— Supplied material —
# # # # #
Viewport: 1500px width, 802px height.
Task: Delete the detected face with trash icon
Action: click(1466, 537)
# # # # #
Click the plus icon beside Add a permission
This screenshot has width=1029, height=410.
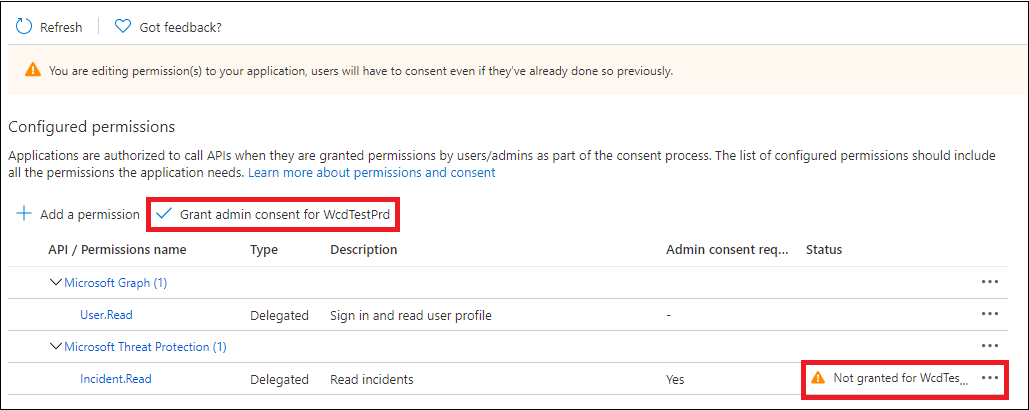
# # # # #
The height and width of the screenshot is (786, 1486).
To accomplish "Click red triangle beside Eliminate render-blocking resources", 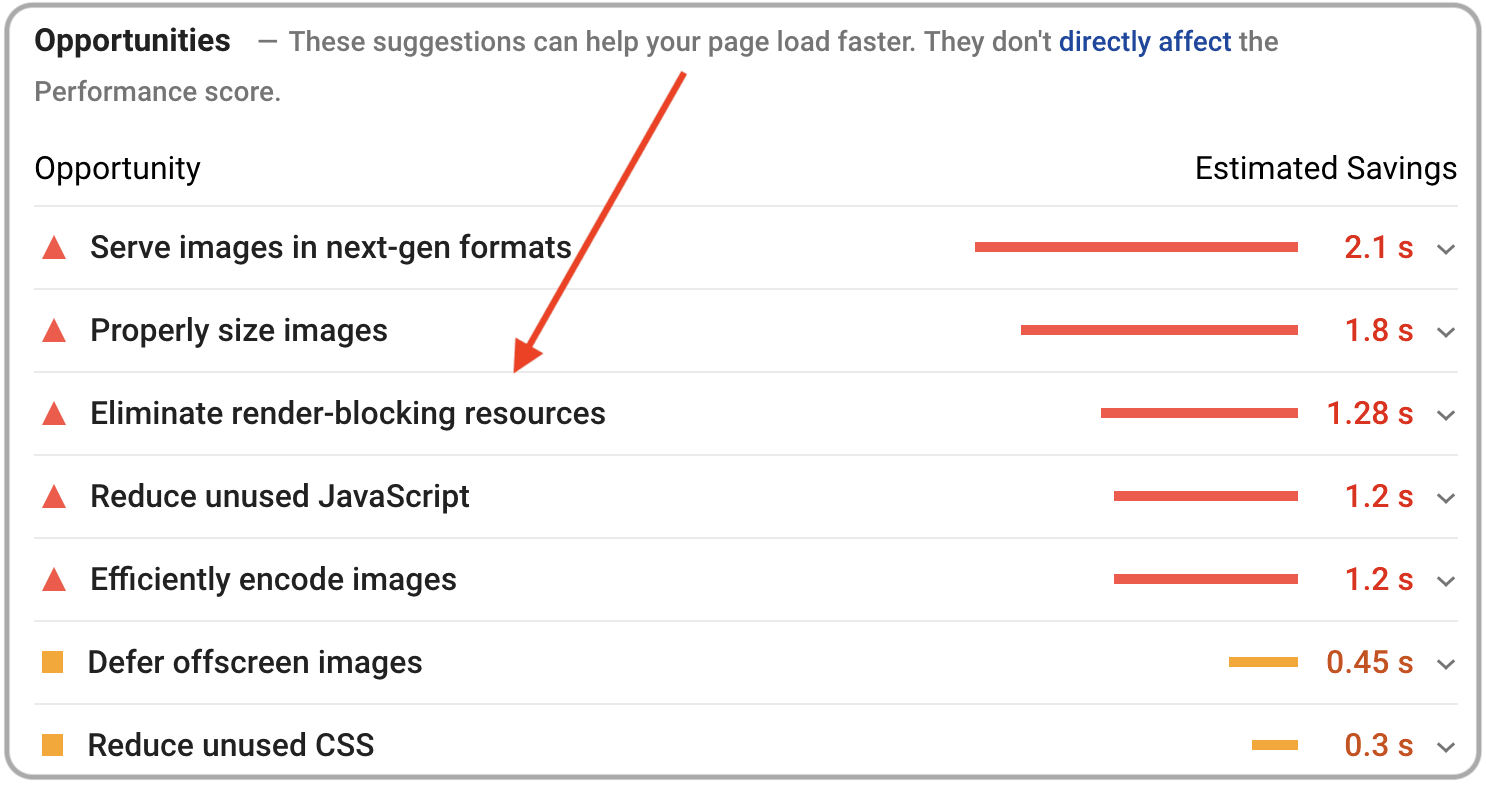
# # # # #
How many lines of the material above contain the word "screenshot"? Give only the number.

2